* Objective
Please rewrite everything in the data from the line containing "Where should I" down to the line containing "click(393, 55)", changing "pin icon" to "thumbtack icon" and leaving the rest as it is. Omit the pictures from your answer.

* Records to process
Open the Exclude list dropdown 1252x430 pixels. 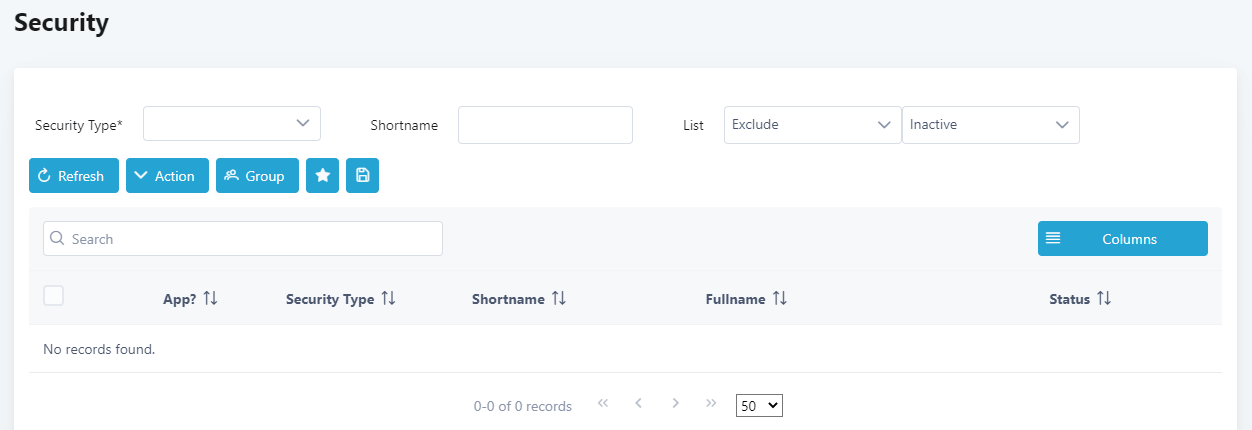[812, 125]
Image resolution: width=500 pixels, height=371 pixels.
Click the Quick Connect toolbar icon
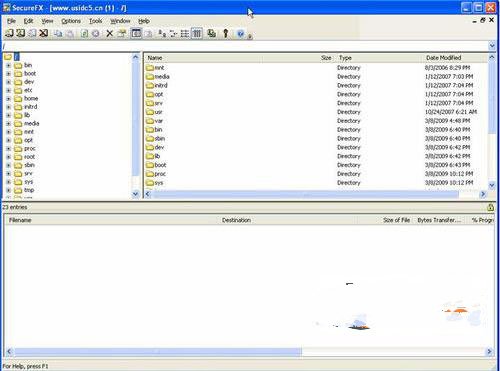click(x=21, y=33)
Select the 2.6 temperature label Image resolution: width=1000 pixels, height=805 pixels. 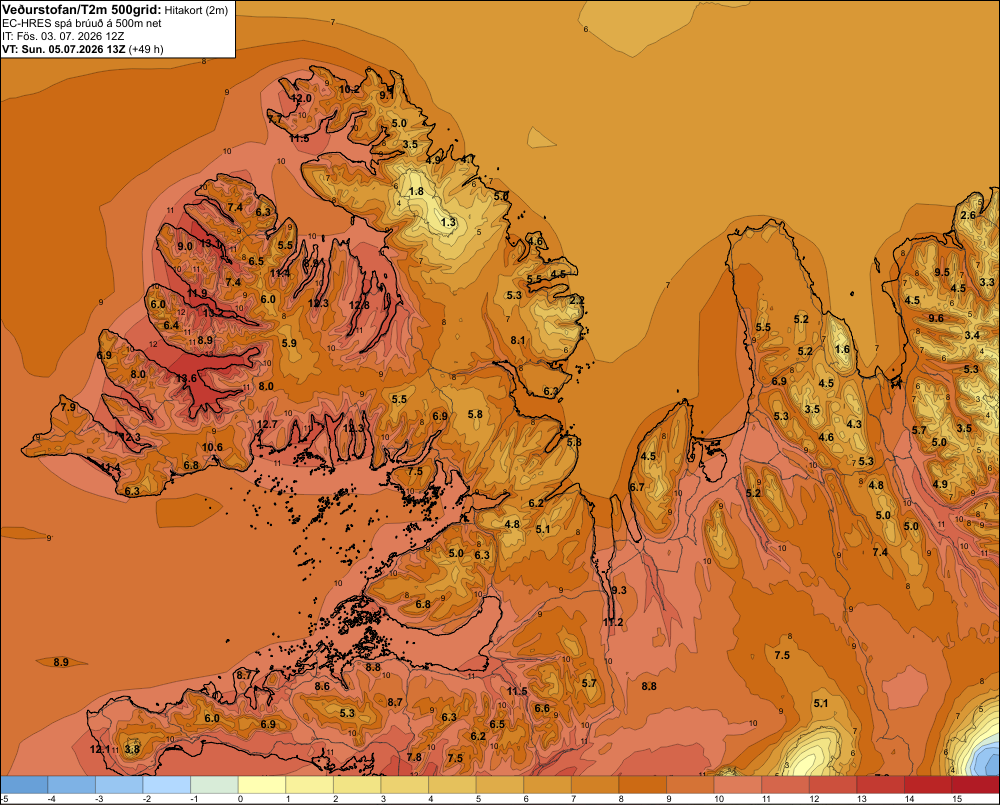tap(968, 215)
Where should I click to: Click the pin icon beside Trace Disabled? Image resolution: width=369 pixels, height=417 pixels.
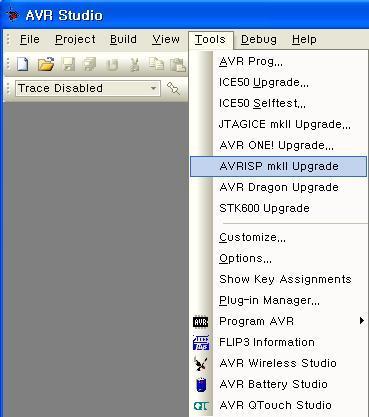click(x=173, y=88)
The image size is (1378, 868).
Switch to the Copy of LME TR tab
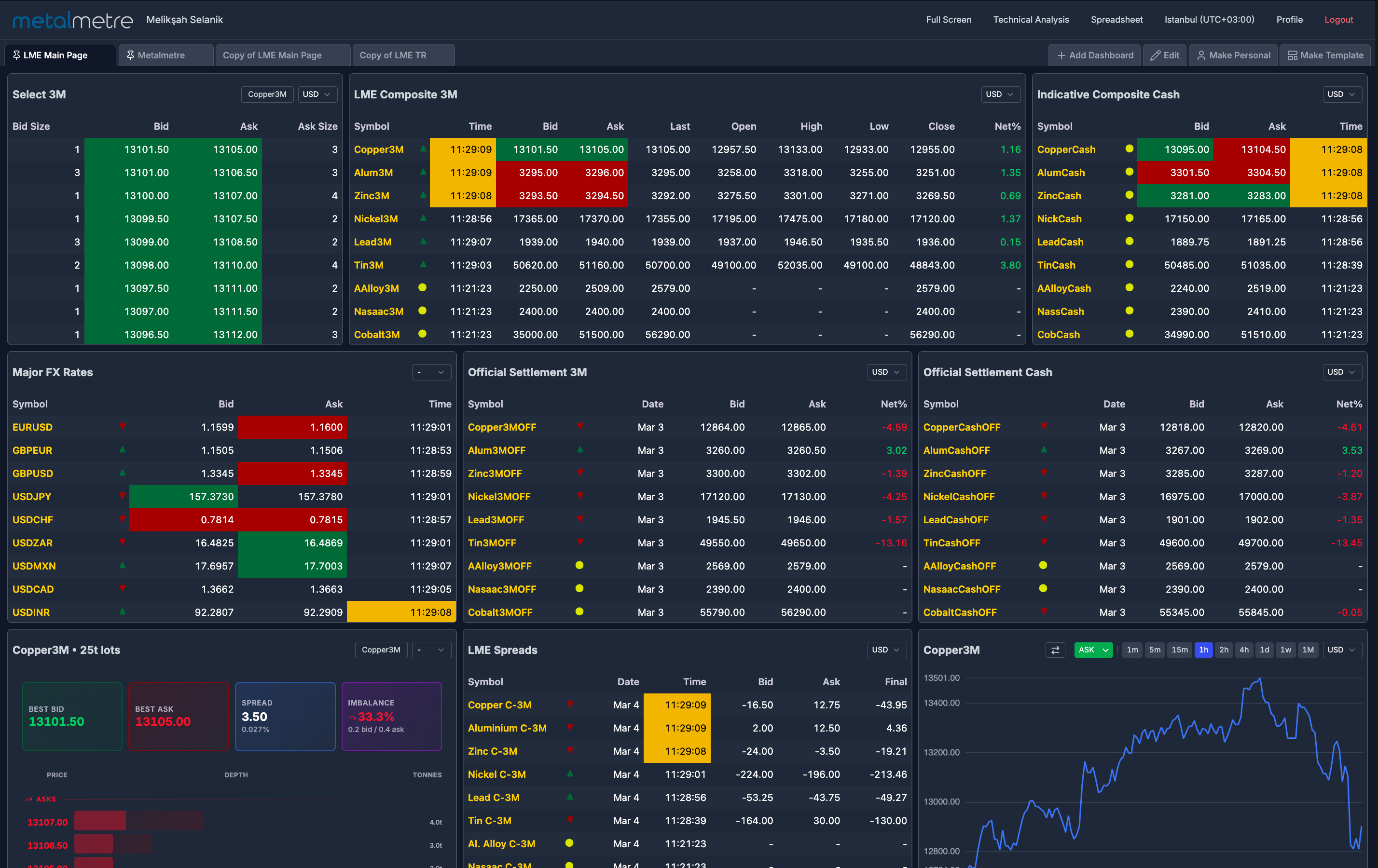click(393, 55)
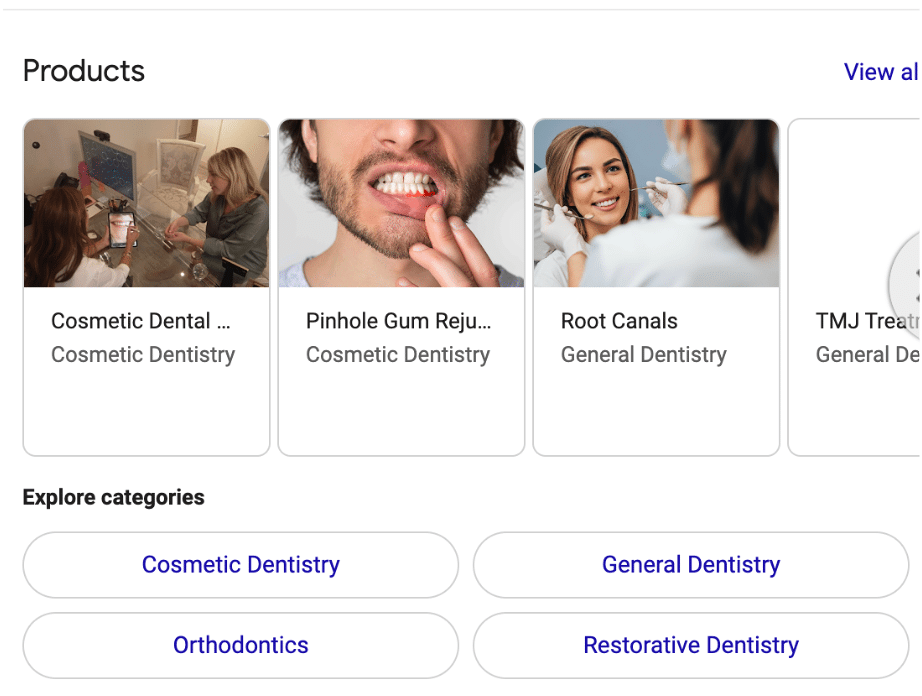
---
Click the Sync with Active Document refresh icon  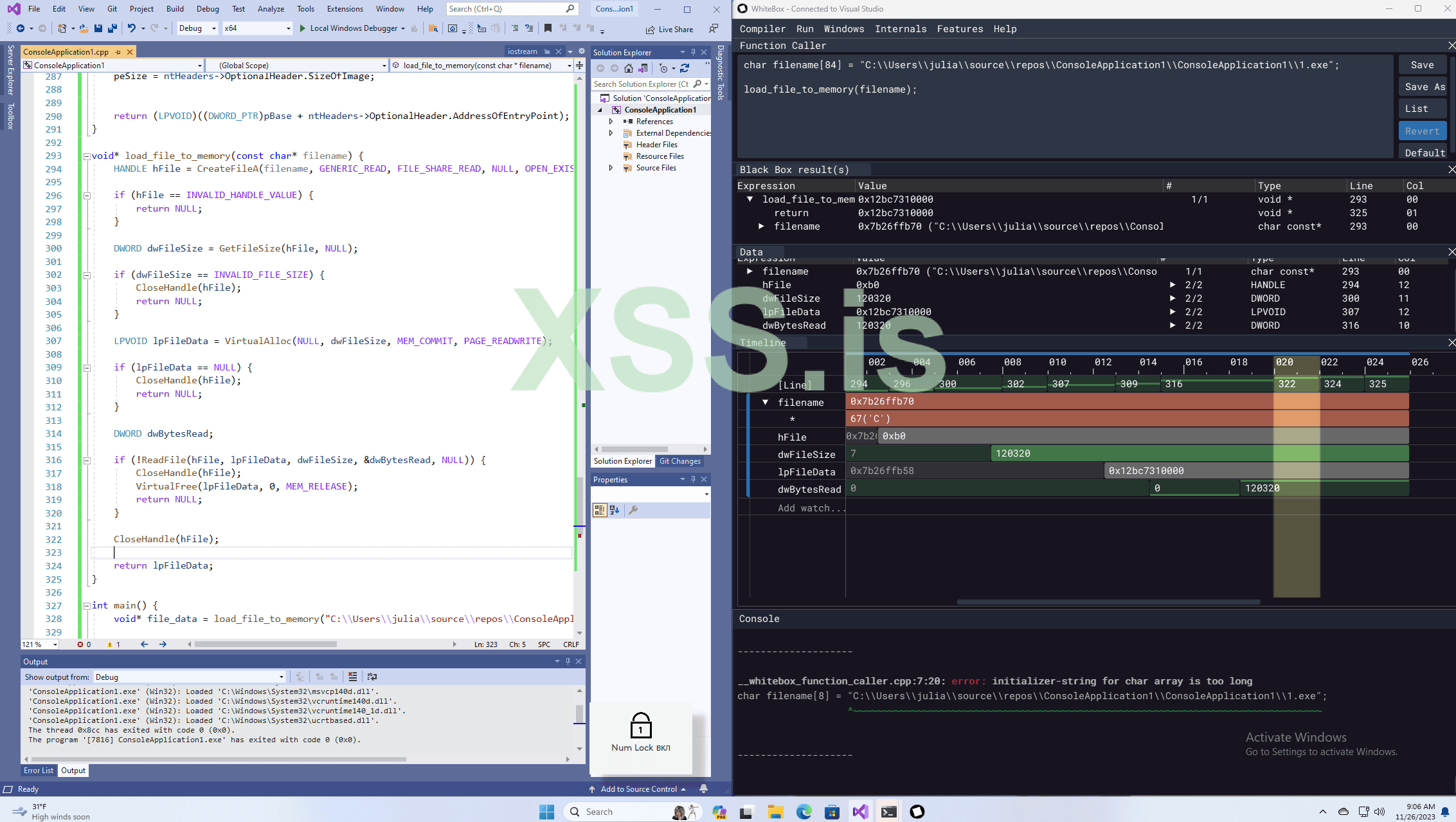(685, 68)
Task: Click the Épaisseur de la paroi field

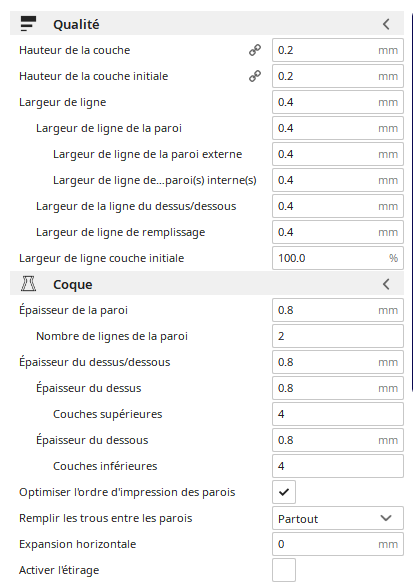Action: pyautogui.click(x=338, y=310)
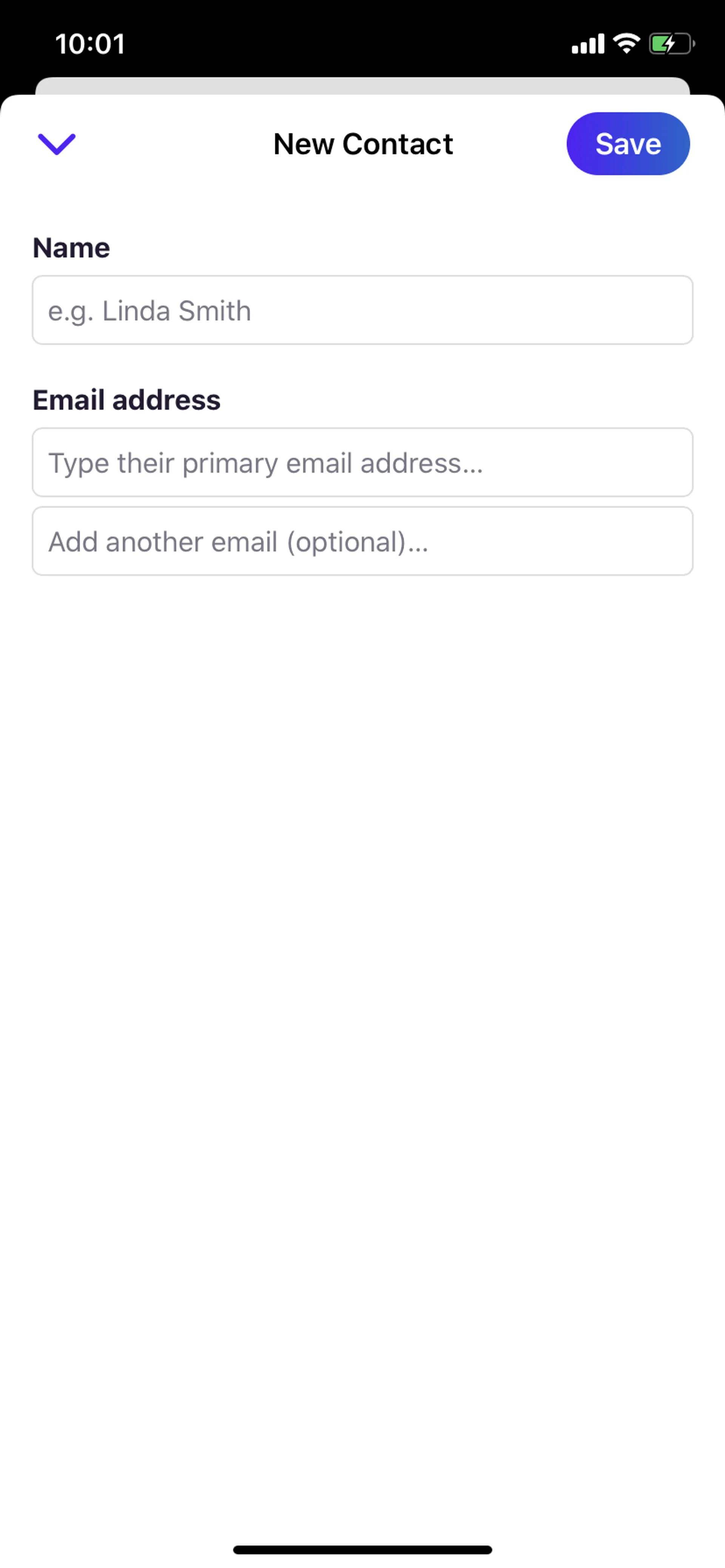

* Output for this exercise
Where should I click to: Click the thumbtack icon beside Trace Disabled? Image resolution: width=369 pixels, height=417 pixels.
click(x=173, y=88)
The image size is (1378, 868).
Switch to the Copy of LME TR tab
click(393, 55)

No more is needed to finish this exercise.